As you can see, Funk only has patience for so long.
Walking into the jetway on the day of the flight felt like I was walking a death march. And it stayed that way until we started down the runway. Because when it comes down to it, I kind of love flying. I especially love taking off. And once we did, I was totally fine, just like the bastard I’m married to said I’d be. All that fussing for nothing. What a waste of time and energy.
Fast forward to the hotel where we always stay for a few days to get over the jet lag. Funk had to work, so I walked the beach alone and thought about my sister Jane. She’d come to Hawai’i several times on her own and had walked this stretch of shore.

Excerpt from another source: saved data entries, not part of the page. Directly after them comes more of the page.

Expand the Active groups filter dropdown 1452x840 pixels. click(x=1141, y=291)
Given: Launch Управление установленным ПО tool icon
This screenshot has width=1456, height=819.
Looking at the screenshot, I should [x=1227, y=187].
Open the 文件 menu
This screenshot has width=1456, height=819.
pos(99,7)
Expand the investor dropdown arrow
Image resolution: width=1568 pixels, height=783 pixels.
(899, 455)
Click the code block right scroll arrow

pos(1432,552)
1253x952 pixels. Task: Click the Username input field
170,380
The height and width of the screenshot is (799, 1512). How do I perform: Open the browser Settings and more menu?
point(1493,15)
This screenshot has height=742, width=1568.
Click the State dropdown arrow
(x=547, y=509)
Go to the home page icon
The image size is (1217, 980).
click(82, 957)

With her in mind, I thought back to her journals that I’d read after she died. In one entry, she wrote of walking on this beach, and becoming tired, she sat down on a boulder to rest. Looking to her right, she saw a smooth, heart-shaped lava stone and wrote that she was bringing it home for me. When I read that entry, I wondered why she’d never given it to me.
And now I was wondering that again.
The next morning, I woke up in the hotel and had coffee in bed, staring out at the ocean, still thinking about my sister. Before long, I went out to the lanai to grab my bathing suit. There, sitting on my chair, was a smooth, heart-shaped lava stone.
Here’s to you if you’ve also learned that from life’s tragedies blooms the miracles you deserve for having endured them. I think if we could give in to the fact that life is never stagnant, that there’ll always be cycles of high-highs and low-lows, we’d likely deal with the earth-shattering lows a lot better. My sister let me know in the best possible way that this time, she was making the trip to Hawai’i with me. How do I know? I’ve never seen a smooth lava stone before, let alone a heart-shaped one.
The Photo: My sister Jane. In my mind, this is how I see her, always smiling, looking back at me. And her heart lava stone that she finally gave to me.